We start by using [ecoinvent_interface](https://github.com/brightway-lca/ecoinvent_interface) to download the change report Excel file, and the two ecoinvent releases (source and target). We need to download the ecoinvent data because the change report is for the unlinked and unallocated "master" data; there are some changes needed for the specific system models.

For biosphere mapping, we read the Excel file, search around for the correct worksheet and column names, and map the data to "replace" and "delete" sections. This is pretty simple.

For technosphere mapping, we need to check if the indicated datasets are actually in `GLO` or in `RoW` (and analogously in `RER` / `RoE`.) We do this by finding the corresponding datasets in the actual database releases. We also need to use the actual data to look up the allocation factors when a single dataset is split into multiple datasets.

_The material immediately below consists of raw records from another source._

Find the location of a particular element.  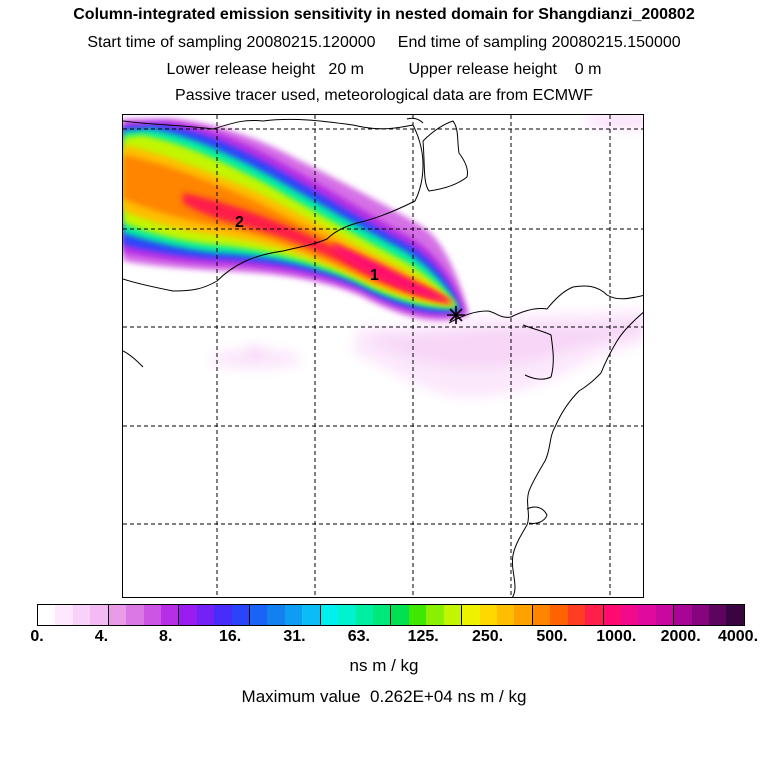

colorbar-tick-label: 250. is located at coordinates (488, 636).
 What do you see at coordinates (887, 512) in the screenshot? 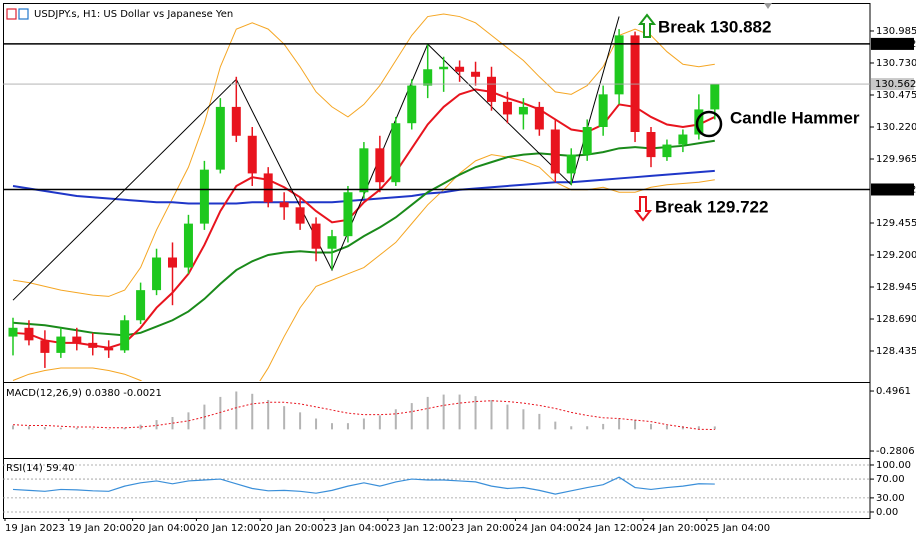
I see `y-tick-label: 0.00` at bounding box center [887, 512].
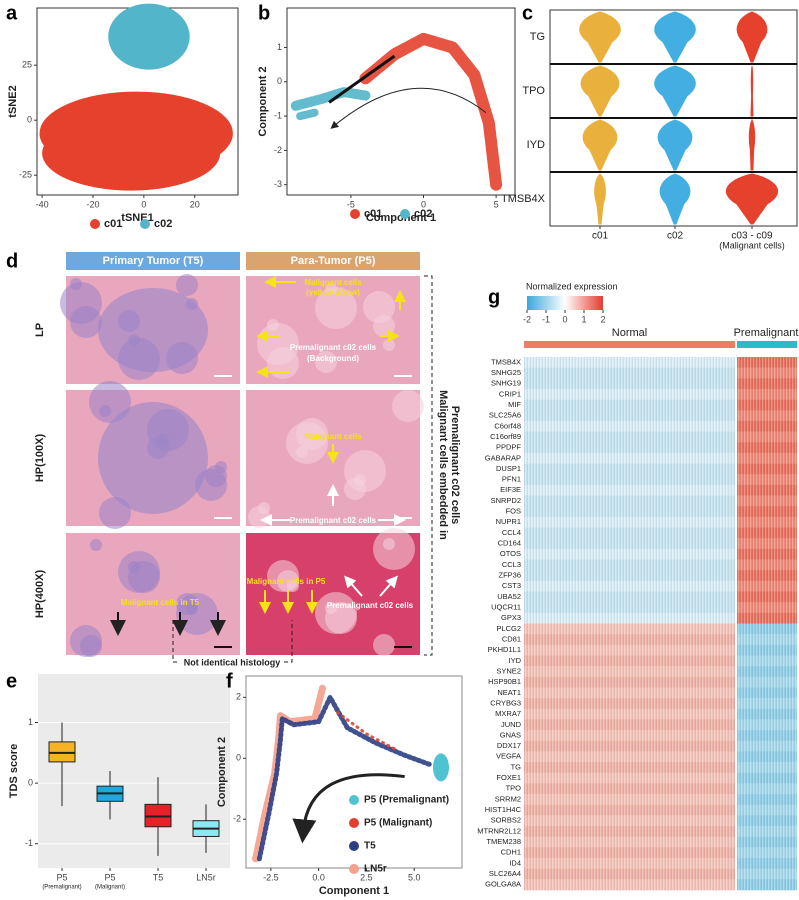 This screenshot has height=900, width=799. What do you see at coordinates (113, 224) in the screenshot?
I see `legend-label: c01` at bounding box center [113, 224].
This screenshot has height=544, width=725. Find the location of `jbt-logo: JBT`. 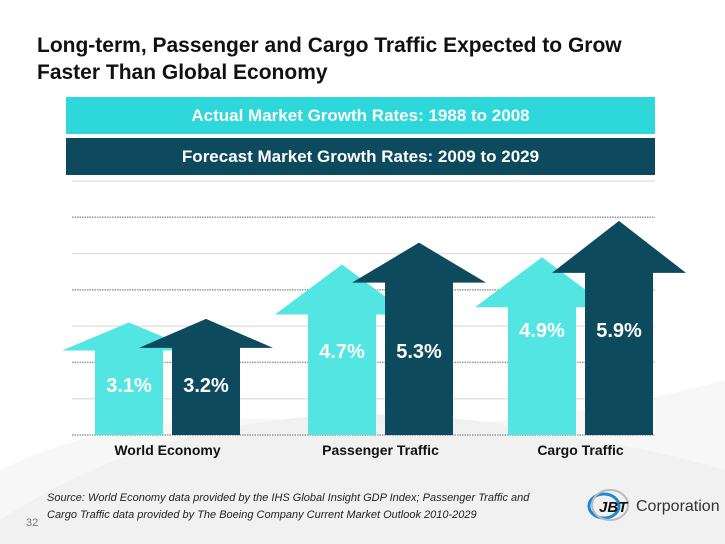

Not every line in the change report Excel file can be used, either because of the specifics of the system model, or some other unknown discrepancy. These exceptions are logged to both the log files and `sys.stderr`:

```console
2024-06-14 14:17:38.641 | WARNING  | ecoinvent_migrate.wrangling:resolve_glo_row_rer_roe:219 -
    Target process given in change report but missing in ecoinvent-3.8-cutoff lookup:
    {'name': 'rutile production, synthetic, 95% titanium dioxide, Benelite process',
     'location': 'GLO',
     'reference product': 'rutile, 95% titanium dioxide', 'unit': 'kg'}
```

We also need to [supplement the change report](https://github.com/brightway-lca/ecoinvent_migrate/blob/main/ecoinvent_migrate/patches.py) with changes in the data not included in the change report. These patches are incomplete, we welcome help in helping create a complete migration set.

Once the given change data is segregated and cleaned, it is serialized to JSON, and manually added to `randonneur_data`.